Check every line below, and copy those that include "agent".

### Material provided ###

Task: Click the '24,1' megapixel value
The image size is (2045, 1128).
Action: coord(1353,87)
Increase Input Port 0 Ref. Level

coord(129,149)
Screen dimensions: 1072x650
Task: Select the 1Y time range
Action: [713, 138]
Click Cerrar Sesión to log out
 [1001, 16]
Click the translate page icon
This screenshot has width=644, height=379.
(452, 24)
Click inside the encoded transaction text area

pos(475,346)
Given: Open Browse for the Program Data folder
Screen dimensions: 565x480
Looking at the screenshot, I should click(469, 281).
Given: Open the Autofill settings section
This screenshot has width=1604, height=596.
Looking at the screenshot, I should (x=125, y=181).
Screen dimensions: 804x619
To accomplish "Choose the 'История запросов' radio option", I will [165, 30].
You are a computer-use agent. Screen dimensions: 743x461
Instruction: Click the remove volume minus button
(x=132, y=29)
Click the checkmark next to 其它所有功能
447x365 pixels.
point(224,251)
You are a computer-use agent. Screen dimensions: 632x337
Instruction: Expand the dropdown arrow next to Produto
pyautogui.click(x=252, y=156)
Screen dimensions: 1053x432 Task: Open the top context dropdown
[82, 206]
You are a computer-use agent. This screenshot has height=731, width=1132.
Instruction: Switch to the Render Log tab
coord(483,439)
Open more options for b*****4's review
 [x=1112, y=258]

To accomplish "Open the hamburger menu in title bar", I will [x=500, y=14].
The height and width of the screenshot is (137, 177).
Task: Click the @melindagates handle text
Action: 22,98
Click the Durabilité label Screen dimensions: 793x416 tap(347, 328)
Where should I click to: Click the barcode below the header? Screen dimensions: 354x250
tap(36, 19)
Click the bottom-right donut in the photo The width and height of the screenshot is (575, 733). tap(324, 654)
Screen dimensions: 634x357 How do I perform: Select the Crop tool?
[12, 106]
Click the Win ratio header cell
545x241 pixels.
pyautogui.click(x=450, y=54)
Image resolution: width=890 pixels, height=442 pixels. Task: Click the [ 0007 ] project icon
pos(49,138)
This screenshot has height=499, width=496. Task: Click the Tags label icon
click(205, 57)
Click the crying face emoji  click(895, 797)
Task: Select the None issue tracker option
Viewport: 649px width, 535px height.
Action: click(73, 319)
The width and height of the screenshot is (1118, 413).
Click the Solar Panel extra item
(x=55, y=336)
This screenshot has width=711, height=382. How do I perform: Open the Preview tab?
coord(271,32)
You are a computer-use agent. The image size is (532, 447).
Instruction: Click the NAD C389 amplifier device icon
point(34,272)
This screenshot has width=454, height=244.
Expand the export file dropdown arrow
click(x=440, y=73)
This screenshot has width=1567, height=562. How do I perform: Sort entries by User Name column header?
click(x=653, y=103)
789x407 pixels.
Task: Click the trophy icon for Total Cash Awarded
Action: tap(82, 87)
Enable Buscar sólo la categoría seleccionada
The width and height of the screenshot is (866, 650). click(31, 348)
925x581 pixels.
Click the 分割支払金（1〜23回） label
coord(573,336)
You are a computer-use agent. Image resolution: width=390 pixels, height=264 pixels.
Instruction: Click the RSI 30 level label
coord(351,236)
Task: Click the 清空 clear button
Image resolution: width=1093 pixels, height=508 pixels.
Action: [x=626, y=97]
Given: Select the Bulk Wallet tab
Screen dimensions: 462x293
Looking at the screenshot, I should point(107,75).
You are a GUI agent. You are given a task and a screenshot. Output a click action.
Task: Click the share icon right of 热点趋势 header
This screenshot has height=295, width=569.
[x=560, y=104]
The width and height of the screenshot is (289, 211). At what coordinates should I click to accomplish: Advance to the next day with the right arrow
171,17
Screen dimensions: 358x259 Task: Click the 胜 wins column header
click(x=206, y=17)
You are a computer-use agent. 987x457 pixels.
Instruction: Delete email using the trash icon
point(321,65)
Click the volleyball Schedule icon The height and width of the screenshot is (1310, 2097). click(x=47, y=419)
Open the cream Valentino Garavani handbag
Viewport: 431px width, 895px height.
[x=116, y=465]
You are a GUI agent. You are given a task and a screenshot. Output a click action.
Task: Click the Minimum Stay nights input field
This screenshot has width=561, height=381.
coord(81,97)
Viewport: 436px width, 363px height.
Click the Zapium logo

###

• [Completed exercise]:
You are a computer-use agent. Screen dimensions: 743x461
You are a computer-use agent. Screen dimensions: 632x337
You are a computer-use agent. This screenshot has height=731, width=1132.
You are a computer-use agent. The image size is (532, 447).
You are a computer-use agent. Image resolution: width=390 pixels, height=264 pixels.
You are a GUI agent. You are given a task and a screenshot. Output a click action.
You are a computer-use agent. 987x457 pixels.
You are a GUI agent. You are given a task and a screenshot. Output a click action.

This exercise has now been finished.